## Begin

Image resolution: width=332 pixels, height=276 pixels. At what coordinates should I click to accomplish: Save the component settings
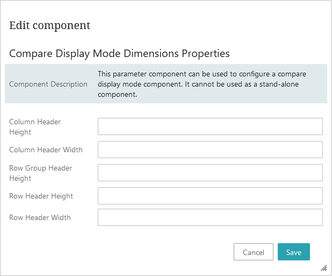pos(294,252)
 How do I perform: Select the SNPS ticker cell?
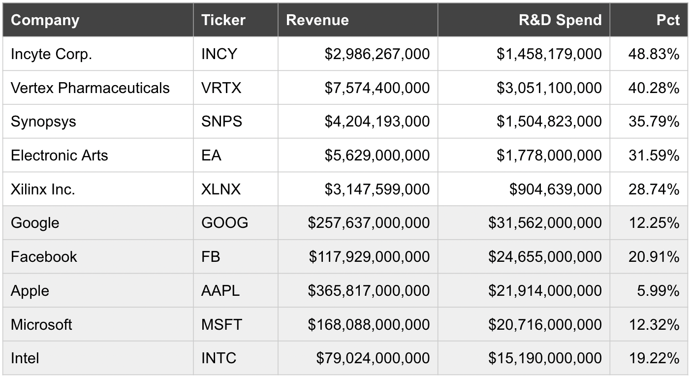click(x=221, y=121)
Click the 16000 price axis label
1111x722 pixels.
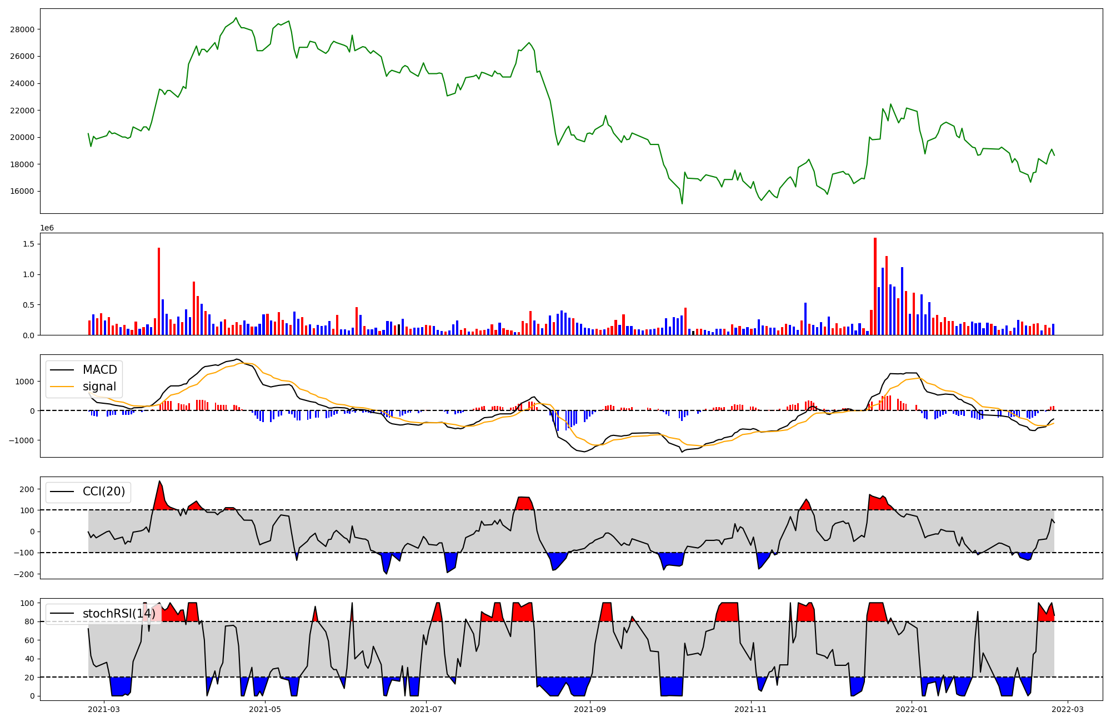(22, 192)
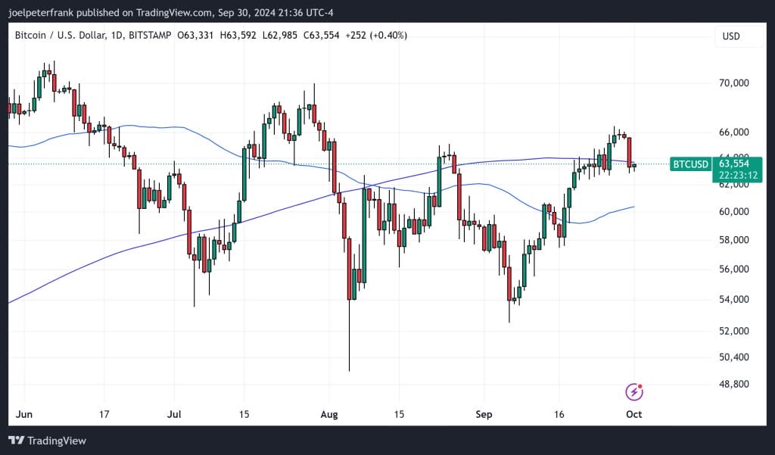775x455 pixels.
Task: Select the Aug marker on time axis
Action: click(328, 415)
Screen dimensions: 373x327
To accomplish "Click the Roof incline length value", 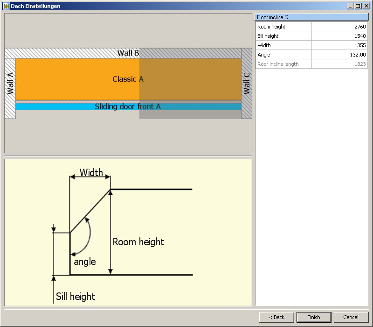I will point(339,64).
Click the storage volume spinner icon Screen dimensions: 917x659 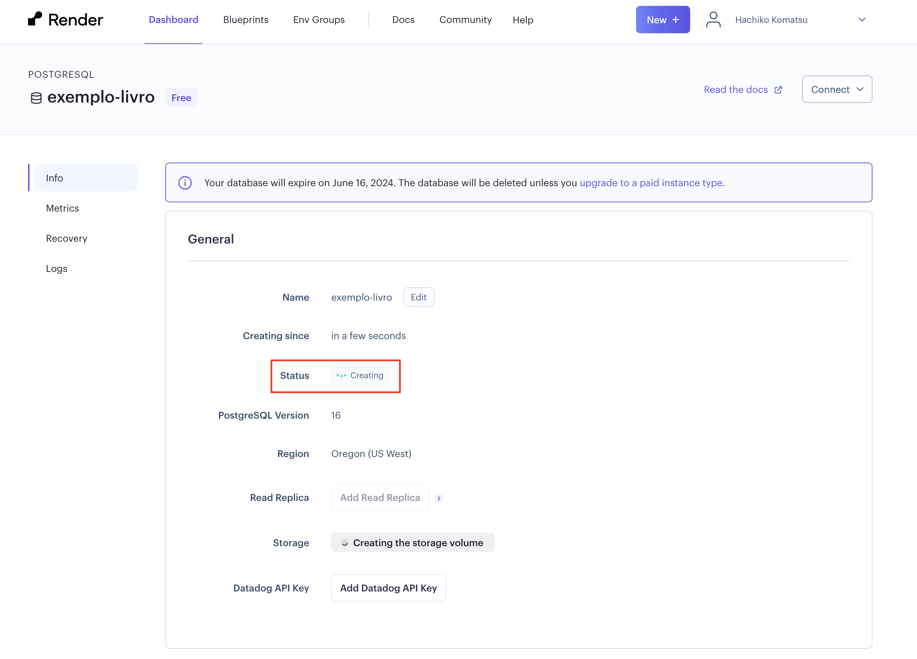(x=344, y=542)
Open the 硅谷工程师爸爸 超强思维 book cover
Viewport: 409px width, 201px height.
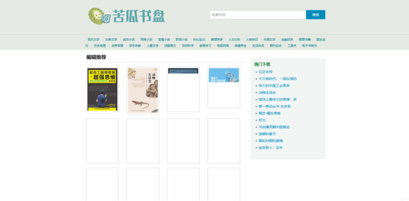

## End

▸ Written instruction: Write out the lines of the records word for word, starting at the line that contains "Open the 硅谷工程师爸爸 超强思维 book cover" and continuing through the end of the records, with both ends included. Leave out the pictures.

▸ Exercise response:
Open the 硅谷工程师爸爸 超强思维 book cover
Viewport: 409px width, 201px height.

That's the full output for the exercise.